访谈者:请您谈一谈当前数字化学习参与研究的主要热点和今后的发展趋势。

谢魁:现在数字化学习参与本身就是一个热点,可以从如下三个方面持续深耕:

一是数字化学习参与的具体机制。首先是数字化学习参与包含哪些维度、参与的质量如何评判、各个维度之间关系如何等。其次,学习参与作为联结学习动机和学习绩效的纽带,学习动机如何影响学习参与,学习参与又如何影响学习绩效,这两种影响机制还需要进一步剖析和验证。再次,不同类型学习环境下的学习参与也是需要关注的方面。随着技术支持学习的普及化,数字化学习环境也呈现出多种表现形式,比如混合式学习、翻转课堂、游戏化学习以及智慧学习等。各种环境下的学习参与既有共性,也存在差异性,它们之间的共性是什么,差异性是什么,都值得我们去探索。

二是在探明學习参与机制的基础上,通过设计一些有效的策略或干预手段来提高学生的学习参与度,促进学生持续参与、高效参与。这就涉及到教学设计理念的问题。在我们现存的教学设计模型中,往往注重对知识结构和教学流程的设计,而容易忽略学习者参与这一因素。事实上,学生的学习体验并不总是聚焦于学习的绩效和产出,学习参与和学习动机也是整个学习体验的重要组成部分。我们现在做教学设计时首先考虑如何提高学习绩效,怎样达到高的学习产出,然后根据目标去设计学习活动序列、学习材料和呈现方法,以及如何去评价最终的产出。由于学习参与的重要性,以后的研究需要对当前的教学设计模型进行扩展和优化,以学生的学习体验为主线进行教学设计。比如如何对行为参与、认知参与、情感参与和社会性参与进行有效设计,如何对学习者进行情感支持,如何通过有效干预来提高学习者的学习动机和学习参与度等。为此,我们团队设计了一个学习体验设计模型,如图3所示。这个模型包含学习动机、学习参与和学习绩效三个关键部分,贯穿了学习者学习体验的全过程。当前亟需解决的问题是如何通过有效的设计来促进学习动机和学习参与,最终达到提高学习绩效的目的。此外,当前的信息技术主要用于优化学习材料的组织和呈现,而在今后,技术应该更多地用于对学习者的参与尤其是在优化学习者的非智力因素方面提供支持。

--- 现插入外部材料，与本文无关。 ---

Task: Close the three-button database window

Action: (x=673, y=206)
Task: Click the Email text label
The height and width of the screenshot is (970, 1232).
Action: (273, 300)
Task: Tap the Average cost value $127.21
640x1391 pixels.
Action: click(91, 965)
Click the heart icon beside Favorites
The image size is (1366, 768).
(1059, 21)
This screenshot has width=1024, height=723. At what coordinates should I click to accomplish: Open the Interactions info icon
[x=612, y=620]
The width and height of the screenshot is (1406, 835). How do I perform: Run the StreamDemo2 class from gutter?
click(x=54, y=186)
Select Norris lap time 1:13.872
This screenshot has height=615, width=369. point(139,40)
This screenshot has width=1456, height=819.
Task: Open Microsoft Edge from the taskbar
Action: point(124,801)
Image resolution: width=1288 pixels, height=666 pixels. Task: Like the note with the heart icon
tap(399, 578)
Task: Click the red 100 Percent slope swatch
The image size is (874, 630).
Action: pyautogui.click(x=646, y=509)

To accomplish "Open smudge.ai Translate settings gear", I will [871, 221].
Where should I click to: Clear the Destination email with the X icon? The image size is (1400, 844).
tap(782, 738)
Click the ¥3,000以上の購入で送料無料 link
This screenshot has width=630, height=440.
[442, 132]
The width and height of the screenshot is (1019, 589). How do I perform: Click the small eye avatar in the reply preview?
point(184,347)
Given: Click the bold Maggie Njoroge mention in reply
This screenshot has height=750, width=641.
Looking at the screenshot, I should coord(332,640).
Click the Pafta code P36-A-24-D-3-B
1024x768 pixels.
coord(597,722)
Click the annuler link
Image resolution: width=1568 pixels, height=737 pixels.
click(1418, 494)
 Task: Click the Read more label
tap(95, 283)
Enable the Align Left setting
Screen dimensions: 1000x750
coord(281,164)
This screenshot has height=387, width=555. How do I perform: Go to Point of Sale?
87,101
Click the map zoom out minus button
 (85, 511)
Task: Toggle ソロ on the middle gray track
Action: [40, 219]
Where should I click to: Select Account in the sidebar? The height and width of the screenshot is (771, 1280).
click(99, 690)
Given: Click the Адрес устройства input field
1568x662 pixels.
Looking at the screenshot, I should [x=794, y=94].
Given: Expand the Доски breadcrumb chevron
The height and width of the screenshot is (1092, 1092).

三是要在研究方法上寻求新的突破,继续加大学习分析技术在学习参与方面的应用力度。学习分析技术可以深入挖掘与分析学生在各个维度的学习参与数据,获取其学习参与行为的潜在规律和特点,发现学习参与中存在的潜在问题与缺陷。同时,学习分析在支持学生的社会交互方面也可以发挥作用,比如可以为在线学习社区中组建小组、搭配成员、调解冲突提供相应的指导。另外,还应加大对跨学科研究方法的引入,比如引入信息科学和人工智能领域最新的文本挖掘、机器学习等分析方法,引入心理学和社会学领域最新的抽样和数据分析方法等,从不同学科角度来丰富研究视野。比如,我们团队采用基于自然语言处理的监督学习(Supervised Learning)技术来对一组在线学习论坛的讨论帖进行分类,包含调节信息和通用信息示例的两种平衡数据集被用来训练和测试机器学习算法,随后用于识别发帖数据中的领导者(Leader)信息并监测学习参与过程中学习者的领导力情况(Xie et al.,2018)。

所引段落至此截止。